Segment Open

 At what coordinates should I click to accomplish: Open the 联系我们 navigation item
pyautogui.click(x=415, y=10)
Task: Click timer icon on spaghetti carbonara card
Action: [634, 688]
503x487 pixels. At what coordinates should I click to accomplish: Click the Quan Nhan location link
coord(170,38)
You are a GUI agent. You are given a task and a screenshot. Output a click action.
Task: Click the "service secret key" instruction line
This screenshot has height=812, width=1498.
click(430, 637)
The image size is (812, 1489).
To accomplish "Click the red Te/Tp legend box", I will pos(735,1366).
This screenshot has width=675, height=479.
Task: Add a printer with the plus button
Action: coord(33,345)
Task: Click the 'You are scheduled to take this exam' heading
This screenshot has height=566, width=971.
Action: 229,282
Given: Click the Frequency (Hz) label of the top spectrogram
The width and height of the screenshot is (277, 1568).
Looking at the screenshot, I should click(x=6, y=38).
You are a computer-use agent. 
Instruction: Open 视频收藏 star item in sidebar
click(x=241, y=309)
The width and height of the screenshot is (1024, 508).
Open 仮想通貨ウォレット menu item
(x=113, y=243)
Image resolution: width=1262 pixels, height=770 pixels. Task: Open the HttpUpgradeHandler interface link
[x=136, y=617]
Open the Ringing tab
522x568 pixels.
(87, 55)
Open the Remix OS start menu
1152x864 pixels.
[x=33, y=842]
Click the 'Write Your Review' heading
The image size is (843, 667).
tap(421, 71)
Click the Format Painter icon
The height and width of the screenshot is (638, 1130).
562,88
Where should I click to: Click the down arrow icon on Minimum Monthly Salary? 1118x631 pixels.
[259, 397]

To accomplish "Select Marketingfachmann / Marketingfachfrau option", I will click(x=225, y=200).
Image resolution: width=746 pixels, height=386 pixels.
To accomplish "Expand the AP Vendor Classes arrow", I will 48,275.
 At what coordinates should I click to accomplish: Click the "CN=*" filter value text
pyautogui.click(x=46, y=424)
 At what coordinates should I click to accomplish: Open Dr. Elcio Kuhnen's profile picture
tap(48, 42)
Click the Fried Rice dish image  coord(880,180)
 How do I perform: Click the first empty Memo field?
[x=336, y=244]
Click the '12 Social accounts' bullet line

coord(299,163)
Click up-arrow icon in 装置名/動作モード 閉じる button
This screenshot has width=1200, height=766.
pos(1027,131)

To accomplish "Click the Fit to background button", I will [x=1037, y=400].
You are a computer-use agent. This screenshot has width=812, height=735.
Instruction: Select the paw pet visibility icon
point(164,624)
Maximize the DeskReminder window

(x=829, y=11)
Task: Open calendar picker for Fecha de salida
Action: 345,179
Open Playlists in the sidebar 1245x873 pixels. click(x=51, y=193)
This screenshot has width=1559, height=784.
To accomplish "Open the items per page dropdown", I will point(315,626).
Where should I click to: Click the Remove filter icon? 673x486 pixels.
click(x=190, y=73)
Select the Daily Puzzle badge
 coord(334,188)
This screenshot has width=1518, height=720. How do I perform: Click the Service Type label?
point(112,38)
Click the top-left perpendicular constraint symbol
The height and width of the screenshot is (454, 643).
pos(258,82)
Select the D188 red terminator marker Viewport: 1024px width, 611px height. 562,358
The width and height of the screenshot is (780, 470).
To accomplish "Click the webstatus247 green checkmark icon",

Segment Closed

[Assignment] From the line that contains "At what coordinates should I click to accomplish: Open Dr." through the last line of the records above, copy every line exactly and leave out the rest.

[Task answer]
 At what coordinates should I click to accomplish: Open Dr. Elcio Kuhnen's profile picture
tap(48, 42)
Click the Fried Rice dish image  coord(880,180)
 How do I perform: Click the first empty Memo field?
[x=336, y=244]
Click the '12 Social accounts' bullet line

coord(299,163)
Click up-arrow icon in 装置名/動作モード 閉じる button
This screenshot has width=1200, height=766.
pos(1027,131)

To accomplish "Click the Fit to background button", I will [x=1037, y=400].
You are a computer-use agent. This screenshot has width=812, height=735.
Instruction: Select the paw pet visibility icon
point(164,624)
Maximize the DeskReminder window

(x=829, y=11)
Task: Open calendar picker for Fecha de salida
Action: 345,179
Open Playlists in the sidebar 1245x873 pixels. click(x=51, y=193)
This screenshot has width=1559, height=784.
To accomplish "Open the items per page dropdown", I will point(315,626).
Where should I click to: Click the Remove filter icon? 673x486 pixels.
click(x=190, y=73)
Select the Daily Puzzle badge
 coord(334,188)
This screenshot has width=1518, height=720. How do I perform: Click the Service Type label?
point(112,38)
Click the top-left perpendicular constraint symbol
The height and width of the screenshot is (454, 643).
pos(258,82)
Select the D188 red terminator marker Viewport: 1024px width, 611px height. 562,358
The width and height of the screenshot is (780, 470).
To accomplish "Click the webstatus247 green checkmark icon",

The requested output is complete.